> _Work instructions_: Going line by line through the entries below, tally those that hold the string "more". Give only the total.

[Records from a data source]
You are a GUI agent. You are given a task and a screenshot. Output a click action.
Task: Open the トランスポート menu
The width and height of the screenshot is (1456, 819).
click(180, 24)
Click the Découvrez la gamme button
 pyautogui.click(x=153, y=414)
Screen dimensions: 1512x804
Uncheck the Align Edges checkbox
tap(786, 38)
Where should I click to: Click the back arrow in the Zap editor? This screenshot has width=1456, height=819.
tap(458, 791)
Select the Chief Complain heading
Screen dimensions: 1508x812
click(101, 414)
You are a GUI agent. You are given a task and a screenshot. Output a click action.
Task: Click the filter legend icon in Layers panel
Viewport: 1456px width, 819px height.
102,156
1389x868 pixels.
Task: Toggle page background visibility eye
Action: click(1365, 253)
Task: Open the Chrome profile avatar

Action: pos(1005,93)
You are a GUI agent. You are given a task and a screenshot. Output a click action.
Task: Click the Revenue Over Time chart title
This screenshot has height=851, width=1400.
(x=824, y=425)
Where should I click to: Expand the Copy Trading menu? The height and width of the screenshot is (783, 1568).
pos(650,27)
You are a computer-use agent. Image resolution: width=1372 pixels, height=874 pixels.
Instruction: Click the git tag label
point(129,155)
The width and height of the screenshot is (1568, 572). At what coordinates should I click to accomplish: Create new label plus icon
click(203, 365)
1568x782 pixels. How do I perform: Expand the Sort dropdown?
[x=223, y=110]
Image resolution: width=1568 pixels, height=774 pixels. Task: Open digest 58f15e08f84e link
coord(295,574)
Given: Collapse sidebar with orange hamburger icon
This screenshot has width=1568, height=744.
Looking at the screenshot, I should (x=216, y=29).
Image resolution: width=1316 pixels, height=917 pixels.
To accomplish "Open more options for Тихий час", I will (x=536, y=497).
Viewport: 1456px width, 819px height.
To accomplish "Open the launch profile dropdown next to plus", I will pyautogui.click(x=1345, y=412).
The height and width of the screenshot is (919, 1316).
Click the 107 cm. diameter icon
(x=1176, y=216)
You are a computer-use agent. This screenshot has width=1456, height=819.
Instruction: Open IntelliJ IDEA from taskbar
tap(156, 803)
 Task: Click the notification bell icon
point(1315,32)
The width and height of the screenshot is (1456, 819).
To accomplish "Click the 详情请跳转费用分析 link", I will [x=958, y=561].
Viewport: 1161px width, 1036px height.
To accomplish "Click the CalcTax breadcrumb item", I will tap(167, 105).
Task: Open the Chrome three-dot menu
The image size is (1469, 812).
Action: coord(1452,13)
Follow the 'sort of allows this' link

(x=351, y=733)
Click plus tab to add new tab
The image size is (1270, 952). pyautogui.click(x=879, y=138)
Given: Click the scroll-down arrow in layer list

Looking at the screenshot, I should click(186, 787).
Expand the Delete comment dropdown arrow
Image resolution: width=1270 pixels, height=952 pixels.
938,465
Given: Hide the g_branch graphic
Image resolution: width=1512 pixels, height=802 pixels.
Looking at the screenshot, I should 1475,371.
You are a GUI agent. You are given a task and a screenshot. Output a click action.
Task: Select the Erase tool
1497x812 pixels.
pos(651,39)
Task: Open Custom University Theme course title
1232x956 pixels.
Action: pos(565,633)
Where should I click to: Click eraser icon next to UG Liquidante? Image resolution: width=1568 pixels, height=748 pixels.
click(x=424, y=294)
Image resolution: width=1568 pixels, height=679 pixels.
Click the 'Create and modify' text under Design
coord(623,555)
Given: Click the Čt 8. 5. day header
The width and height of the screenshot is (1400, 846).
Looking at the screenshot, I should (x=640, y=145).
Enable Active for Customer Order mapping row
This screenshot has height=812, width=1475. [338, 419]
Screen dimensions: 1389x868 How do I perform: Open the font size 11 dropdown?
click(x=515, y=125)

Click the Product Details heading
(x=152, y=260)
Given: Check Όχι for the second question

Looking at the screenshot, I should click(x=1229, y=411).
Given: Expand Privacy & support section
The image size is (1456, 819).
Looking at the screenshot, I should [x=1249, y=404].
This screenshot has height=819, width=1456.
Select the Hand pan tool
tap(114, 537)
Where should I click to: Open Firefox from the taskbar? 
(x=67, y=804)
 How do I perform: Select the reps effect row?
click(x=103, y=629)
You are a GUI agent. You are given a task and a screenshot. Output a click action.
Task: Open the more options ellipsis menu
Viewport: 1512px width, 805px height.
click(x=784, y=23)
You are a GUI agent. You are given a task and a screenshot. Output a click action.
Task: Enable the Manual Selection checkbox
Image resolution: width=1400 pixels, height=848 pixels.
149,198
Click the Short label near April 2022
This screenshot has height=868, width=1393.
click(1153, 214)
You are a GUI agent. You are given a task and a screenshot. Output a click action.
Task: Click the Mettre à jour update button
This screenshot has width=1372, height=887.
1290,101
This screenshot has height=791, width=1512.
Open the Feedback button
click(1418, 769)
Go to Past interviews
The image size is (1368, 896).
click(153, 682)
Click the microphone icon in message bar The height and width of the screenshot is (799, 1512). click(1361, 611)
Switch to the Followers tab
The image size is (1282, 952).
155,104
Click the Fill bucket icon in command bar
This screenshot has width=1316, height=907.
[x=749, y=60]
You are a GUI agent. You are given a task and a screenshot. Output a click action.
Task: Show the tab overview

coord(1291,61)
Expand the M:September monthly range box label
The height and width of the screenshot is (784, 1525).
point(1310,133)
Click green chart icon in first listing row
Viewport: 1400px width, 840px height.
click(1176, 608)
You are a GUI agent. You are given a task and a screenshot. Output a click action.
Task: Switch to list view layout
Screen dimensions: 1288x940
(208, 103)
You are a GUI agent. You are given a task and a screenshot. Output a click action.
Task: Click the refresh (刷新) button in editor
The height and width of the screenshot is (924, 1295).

> _Solution_: 2